[QNN QDQ Quant] Utils to generate mixed-precision quant overrides #20028

adrianlizarraga · 2024-03-22T08:48:49Z

Description

Adds a utility to the QNN quantization scripts that "fixes" an initial set of tensor quantization overrides for mixed-precision QDQ models. Follow-up to [QDQ Quant] Support mixed-precision integer quantization via overrides #19925
Moves existing overrides for QNN compatibility (matmul, layernorm, sigmoid, tanh) to separate functions. PR adds missing unit tests for these.
Adds weight_symmetric=None parameter to the get_qnn_qdq_config() function to enable user specification (instead of always using default behavior).
- If weight_symmetric is set to None, it will be set to weight_symmetric = weight_type in (QUInt8, QUInt16).
- Otherwise, the user's value is used.

Example

Float model:

    input_0 --> Op1 --> Op3 --> Op5 --> Op6 --> output_0
                                 ^
                                 |
    input_1 --> Op2 -+-> Op4 ----+
                     |
                     +-> Op7 --> output_1
                     |
                     +-> Op8 --> output_2

If we'd like to quantize this model to uint8 precision, but would like to make sure tensor "Op4_out" is quantized to 16-bit, then we would specify the following initial tensor quantization overrides:

# Op4_out could be an inaccurate tensor that should be upgraded to 16bit
initial_overrides = {"Op4_out": [{"quant_type": QuantType.QUInt16}]}

These initial overrides may not create a valid model because Op4 and Op5 may require both the input and output to be the same type (e.g., uint16).

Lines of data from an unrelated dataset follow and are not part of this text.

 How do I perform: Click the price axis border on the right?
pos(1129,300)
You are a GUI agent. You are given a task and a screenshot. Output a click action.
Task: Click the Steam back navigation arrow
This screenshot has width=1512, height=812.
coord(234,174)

This helper fixes the overrides so that input/output data types are valid:

qnn_config = get_qnn_qdq_config(
    float_model_path,
    data_reader,
    activation_type=QuantType.QUInt8,
    weight_type=QuantType.QUInt8,
    init_overrides=initial_overrides,  # These initial overrides will be "fixed"
)

The above snippet generates the following "fixed" overrides (get via qnn_config.extra_options["TensorQuantOverrides"]):

    {
      "Op2_out": [{"quant_type": QUInt8, "convert": {"quant_type": QUInt16, "recv_nodes": {"Op4"}}}],
      "Op3_out": [{"quant_type": QUInt8, "convert": {"quant_type": QUInt16, "recv_nodes": {"Op5"}}}],
      "Op4_out": [{"quant_type": QUInt16}],
      "Op5_out": [{"quant_type": QUInt16, "convert": {"quant_type": QUInt8, "recv_nodes": {"Op6"}}}]
    }

How to interpret the fixed overrides:

Op2's output is consumed by Op4, Op7, and Op8. Op4 consumes the converted u16 type, but Op7 and Op8 consume the original u8 type.
Op3's output is converted from u8 to u16. Op5 consumes the converted u16 type.
Op4's output is just u16 (not converted). All consumers of Op4_out get the u16 type.
Op5's output is converted from u16 to u8. Op6 consumes the u8 type.

Motivation and Context

Generating mixed-precision quantization overrides is currently a manual process. This PR adds an utility that helps generate valid overrides.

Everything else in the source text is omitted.